Friday night is "why oh why did I choose this job?" night

I sat for most of last night wondering why I left the stressful yet fast-moving rotation of A&E behind to enter the equally stressful yet slower pace, and lower pay, of MAAU. To me it seems it is the same job, except we retain patients for longer than 4 hours and therefore tend to get them whinge at us more frequently, and we also have fewer doctors on duty at the same time. Usually we have a Registrar on-call (but never actually to hand), an SHO and a couple of PRHOs which sounds adequate to cover a 4 bay ward with 6 beds in each ward. We also have an excellent team of nurses and health care assistants who are more than happy to help an ailing, zombie-like doctor in their quest to cure a patient before the consultant does ward-rounds the next day but I always seem to spend my entire life running around like a headless chicken from one bay to another whilst having the PRHOs follow me round as if they were still med students. This is probably a little harsh as they were med students until a couple of months ago and are therefore well trained in the art of traipsing behind an ego-centric consultant and his/her medical team (i.e. registrars, SHOs & PRHOs) to look at all the 'interesting' cases/patients. What they have to realise now is that they are no longer required to follow the more senior doctor around and at 3am I would much prefer it if they left me in peace. Oh for the day when I can become a registrar and go on-call whilst refusing to answer my bleeper to anything less than a cardiac arrest!

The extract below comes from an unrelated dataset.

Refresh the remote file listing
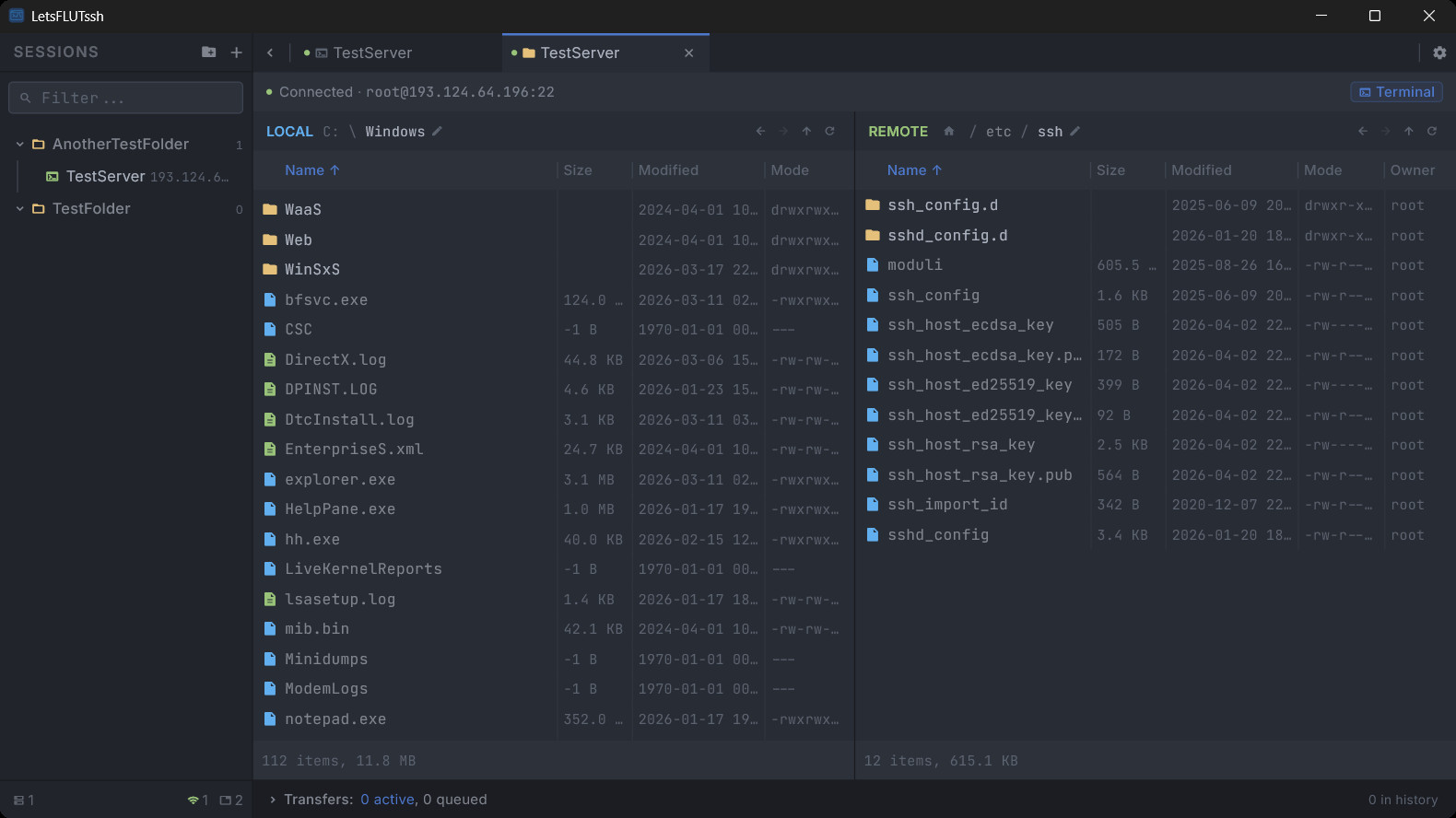Viewport: 1456px width, 818px height. coord(1432,132)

So instead, dear reader, of giving you a breakdown of some of my patients last night (mainly drunks who needed sobering up, assault victims due to alcohol, a couple of overdoses and some nasty broken bones requiring surgery) I thought I'd give you an insight into my consultant here on MAAU and the guy who is my mentor.

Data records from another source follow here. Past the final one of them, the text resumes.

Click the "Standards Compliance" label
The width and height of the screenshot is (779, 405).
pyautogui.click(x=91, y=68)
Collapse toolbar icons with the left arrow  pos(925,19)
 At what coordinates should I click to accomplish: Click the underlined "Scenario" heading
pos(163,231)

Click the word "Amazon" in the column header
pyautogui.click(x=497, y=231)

My consultant seems as if he has been a doctor since Hippocrates wrote the oath in pen and ink yet has in fact probably only been qualified for less than 30 years and is a whizz on all things weird and wonderful after doing a short time in infectious diseases before deciding to embark on the general public's misfortunes in MAAU. He is a rather short, stout man who appears to think that women should be left to running a nurse's station rather than filling in ward-rounds. Nonetheless, he is a fairly decent bloke who is always willing to help you out if you encounter a problem (so long as it is between the hours of 9am and 5pm) and is wonderful to bitch about the PRHOs/med students to in the staff room. I am very lucky in this rotation to have such an approachable consultant, especially as it will be him who will be writing my reference for a registrar post in Febraury.

That's right fellow-bloggers, yours truly has decided to try and become an emergency medicine registrar after I do my (hopefully) final SHO rotation from February - August 2006. If not, well then I guess I could always try and become one of the few doctors who is still an SHO in their 30s but there's a long way to go until I hit the big three zero.